If you had to choose one subject left untouched by the impact of Darwin’s ideas, you might think a safe bet is physics. It’s difficult to see how unravelling the mechanism for the diversity and complexity of life could affect the way scientists view the Universe. Except that it has…
Evolutionary Cosmology
Did and does the cosmos evolve? This was a question that arose in the 1960s and has since been advanced by theoretical physicists such as Lee Smolin at the University of Waterloo in Canada who proposed the theory of Fecund Universes, or the Cosmological Natural Selection Theory.
It is based on some proposed characteristics which the cosmos shares with biological organisms. First of all, universes show a degree of variation, just like individuals of a species; they are all slightly different.
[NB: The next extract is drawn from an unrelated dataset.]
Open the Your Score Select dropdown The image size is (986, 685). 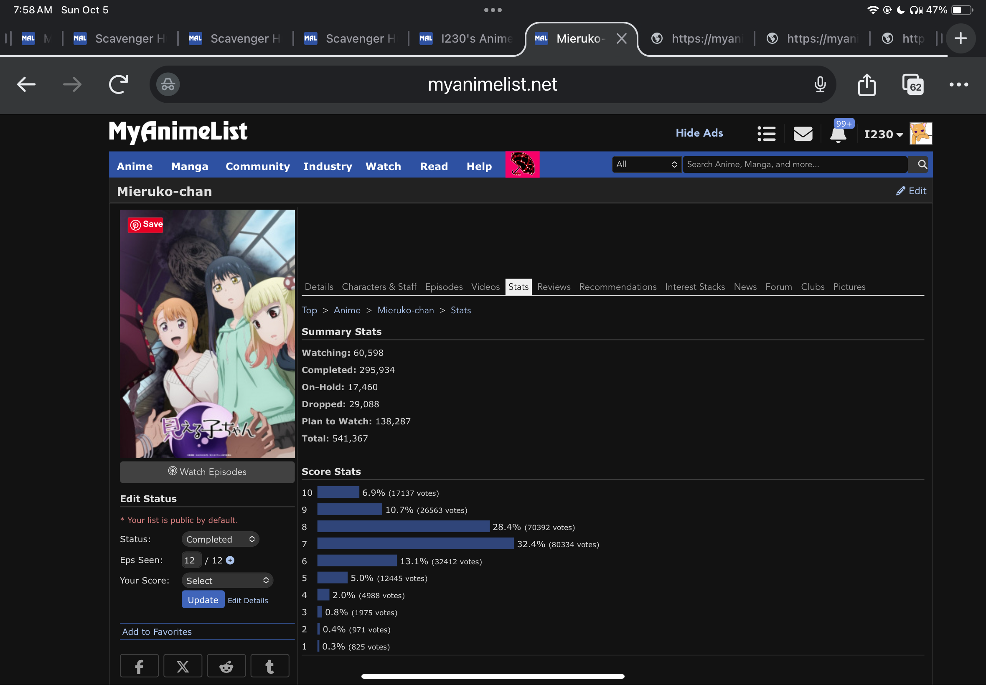[x=227, y=580]
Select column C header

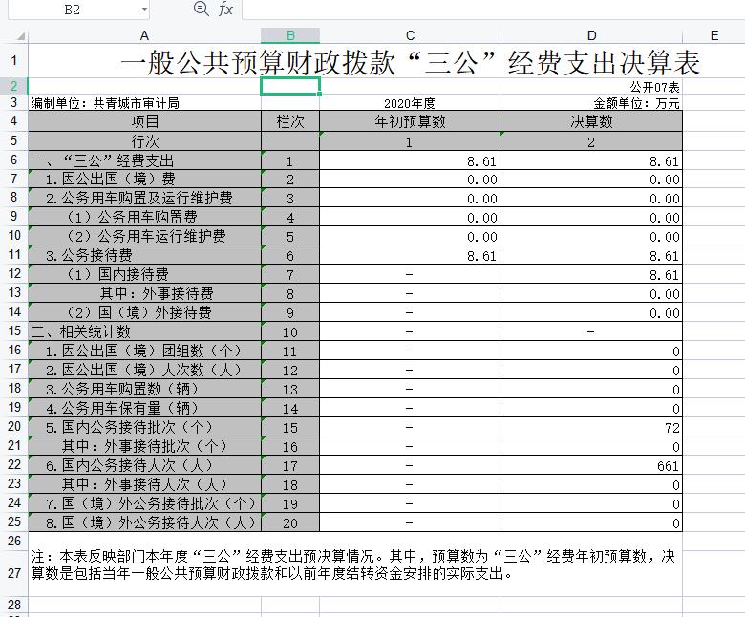[x=409, y=35]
The nature of our own universe has been characterised by just six numbers; the number of dimensions we live in, the ratio of gravitational and electromagnetic strength, the ratio of mass lost to energy when hydrogen fuses to form helium, the amount of dark matter, the cosmological constant and the number which describes how smooth the universe looks. Variation in these numbers could produce dramatically different universes.
The second proposed observation is that universes may ‘reproduce’ by propagating themselves when a black hole collapses. The new universe which emerges can be different from its parent universe. This is akin to reproduction and mutation as seen in the biological world.
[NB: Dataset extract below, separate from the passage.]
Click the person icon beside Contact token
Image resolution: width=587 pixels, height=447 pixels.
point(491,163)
Since variation could exist in the rate and way in which a universe ‘reproduces’ itself, some universes will be better able to propagate than others. In this way the laws of the universe could themselves evolve, as some combinations of the special six numbers produce universes that are more stable, or better able to propagate (there could be some ideal ratio) than others.
The universe we live in may be running its own evolutionary race! This remarkable (and controversial) idea is, quite literally, a million miles from what Darwin envisaged, but shows the far reaching impact of his thinking.